▸ **ABOUT THIS EXERCISE**
Once the line containing "The image size" is reached, copy it and every line after it exactly, to the end of the material, without pictures.

----

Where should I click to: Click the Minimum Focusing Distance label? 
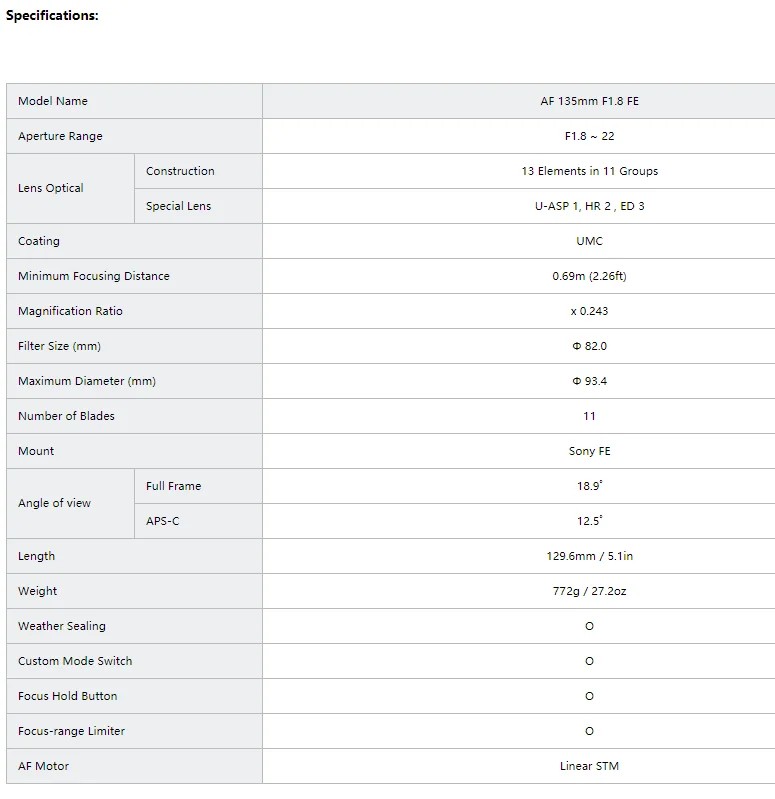pyautogui.click(x=94, y=276)

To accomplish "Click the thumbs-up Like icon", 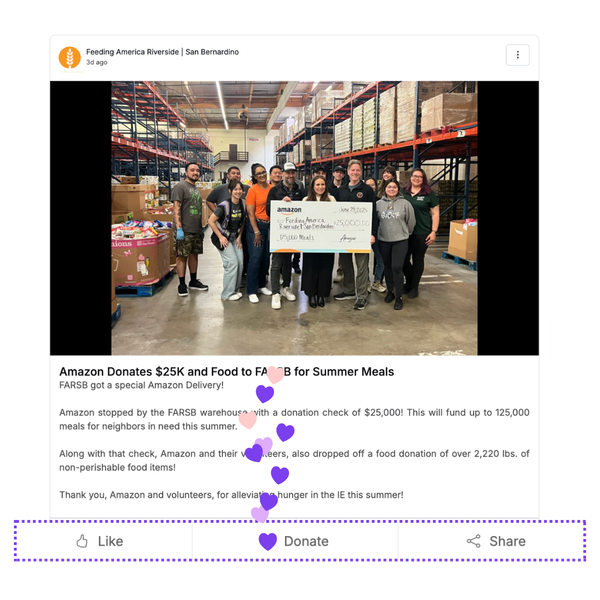I will (x=82, y=541).
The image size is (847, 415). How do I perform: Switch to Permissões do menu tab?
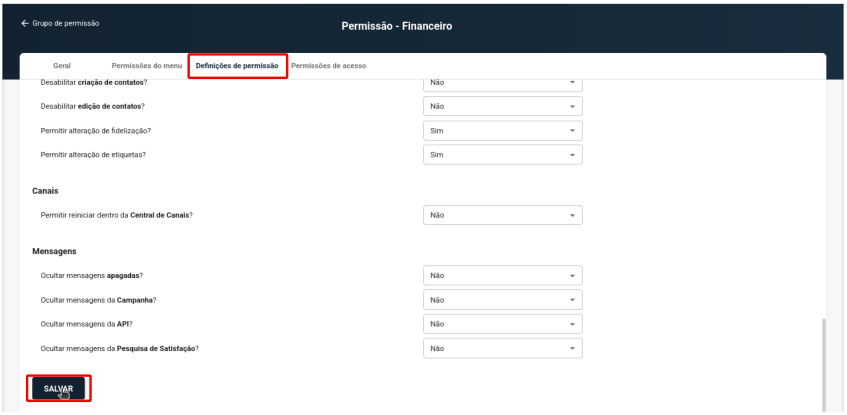(x=147, y=66)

----

▸ **OUTPUT OF THE EXERCISE**
The image size is (847, 415). How do I perform: Switch to Permissões do menu tab?
(x=147, y=66)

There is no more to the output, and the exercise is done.